● Task requirements
Below are some records. Print exactly the lines between the one holding "שירותי הסטודיו (1283, 41)" and the one holding "资 讯 (757, 54)", inclusive, and nothing else.

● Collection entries
= = = = = = =
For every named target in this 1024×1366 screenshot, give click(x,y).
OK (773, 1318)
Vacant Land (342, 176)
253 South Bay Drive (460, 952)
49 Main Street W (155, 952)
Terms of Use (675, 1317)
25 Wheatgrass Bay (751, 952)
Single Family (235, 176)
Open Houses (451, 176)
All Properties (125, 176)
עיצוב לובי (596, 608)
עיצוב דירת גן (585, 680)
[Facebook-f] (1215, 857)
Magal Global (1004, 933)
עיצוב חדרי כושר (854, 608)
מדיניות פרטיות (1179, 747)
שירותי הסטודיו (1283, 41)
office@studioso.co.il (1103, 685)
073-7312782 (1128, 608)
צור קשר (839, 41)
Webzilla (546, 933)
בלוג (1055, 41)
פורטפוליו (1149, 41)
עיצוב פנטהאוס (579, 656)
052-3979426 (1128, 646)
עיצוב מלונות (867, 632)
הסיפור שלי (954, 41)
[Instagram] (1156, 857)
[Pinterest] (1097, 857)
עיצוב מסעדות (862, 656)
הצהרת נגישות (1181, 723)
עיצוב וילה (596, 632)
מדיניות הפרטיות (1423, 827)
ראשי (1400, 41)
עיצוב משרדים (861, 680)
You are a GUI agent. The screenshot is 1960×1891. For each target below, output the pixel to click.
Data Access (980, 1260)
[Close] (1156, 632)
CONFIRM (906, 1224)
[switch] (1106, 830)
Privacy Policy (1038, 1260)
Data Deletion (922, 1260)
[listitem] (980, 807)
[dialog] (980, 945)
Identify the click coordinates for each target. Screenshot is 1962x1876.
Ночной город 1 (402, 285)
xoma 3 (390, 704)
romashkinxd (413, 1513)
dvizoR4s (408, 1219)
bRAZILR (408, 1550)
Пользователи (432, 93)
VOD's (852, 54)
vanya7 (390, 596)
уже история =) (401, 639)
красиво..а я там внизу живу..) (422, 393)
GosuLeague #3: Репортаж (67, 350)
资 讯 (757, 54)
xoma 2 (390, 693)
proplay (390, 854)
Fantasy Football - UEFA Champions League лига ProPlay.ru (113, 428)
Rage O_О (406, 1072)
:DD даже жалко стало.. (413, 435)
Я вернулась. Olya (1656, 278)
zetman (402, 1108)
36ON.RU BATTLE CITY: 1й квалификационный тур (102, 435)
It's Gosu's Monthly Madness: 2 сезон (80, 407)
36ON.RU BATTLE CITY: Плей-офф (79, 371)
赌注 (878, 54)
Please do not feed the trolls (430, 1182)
= = = = = = =
● Answer for this exercise
שירותי הסטודיו (1283, 41)
office@studioso.co.il (1103, 685)
073-7312782 (1128, 608)
צור קשר (839, 41)
Webzilla (546, 933)
בלוג (1055, 41)
פורטפוליו (1149, 41)
עיצוב פנטהאוס (579, 656)
052-3979426 (1128, 646)
עיצוב מלונות (867, 632)
הסיפור שלי (954, 41)
[Instagram] (1156, 857)
[Pinterest] (1097, 857)
עיצוב מסעדות (862, 656)
הצהרת נגישות (1181, 723)
עיצוב וילה (596, 632)
מדיניות הפרטיות (1423, 827)
ראשי (1400, 41)
עיצוב משרדים (861, 680)
You are a GUI agent. The screenshot is 1960×1891. For each target below, output the pixel to click.
Data Access (980, 1260)
[Close] (1156, 632)
CONFIRM (906, 1224)
[switch] (1106, 830)
Privacy Policy (1038, 1260)
Data Deletion (922, 1260)
[listitem] (980, 807)
[dialog] (980, 945)
Identify the click coordinates for each target. Screenshot is 1962x1876.
Ночной город 1 (402, 285)
xoma 3 (390, 704)
romashkinxd (413, 1513)
dvizoR4s (408, 1219)
bRAZILR (408, 1550)
Пользователи (432, 93)
VOD's (852, 54)
vanya7 (390, 596)
уже история =) (401, 639)
красиво..а я там внизу живу..) (422, 393)
GosuLeague #3: Репортаж (67, 350)
资 讯 (757, 54)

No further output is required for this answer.